Given task: Rewrite all the entries below with every "screenshot" changed to "screen capture" and everything else left as is. Omit the pictures.

Exercise data:
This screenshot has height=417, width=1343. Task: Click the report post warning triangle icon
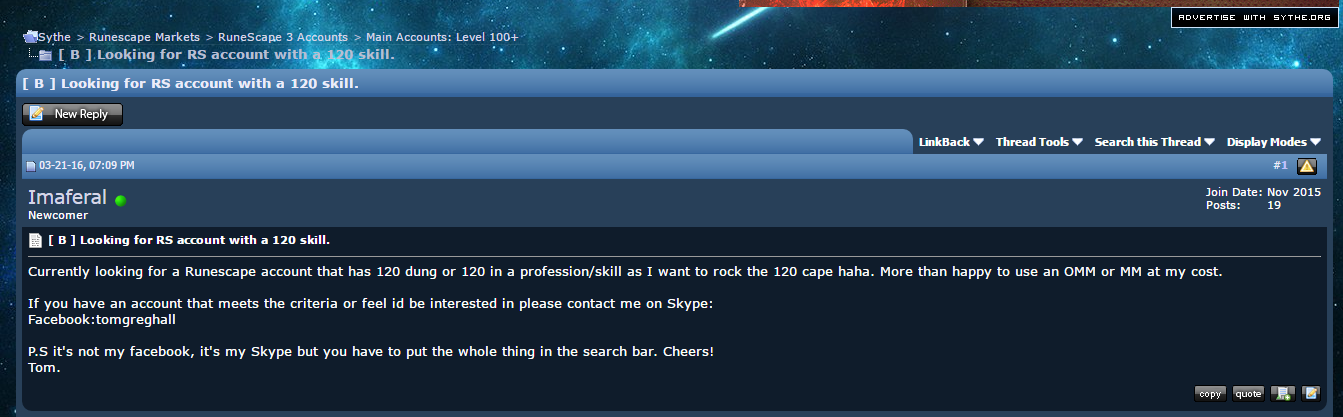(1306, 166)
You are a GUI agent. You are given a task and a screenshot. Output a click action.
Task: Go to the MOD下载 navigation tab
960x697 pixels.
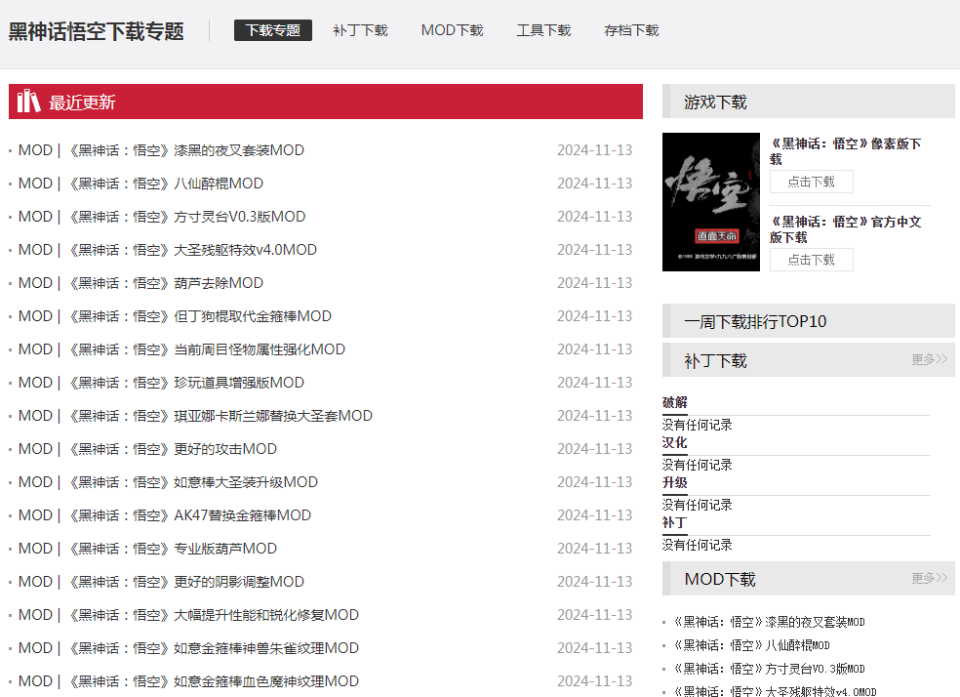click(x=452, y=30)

Answer in full:
This screen capture has height=417, width=1343. Task: Click the report post warning triangle icon
(1306, 166)
You are a GUI agent. You are given a task and a screen capture. Output a click action.
Task: Go to the MOD下载 navigation tab
960x697 pixels.
click(x=452, y=30)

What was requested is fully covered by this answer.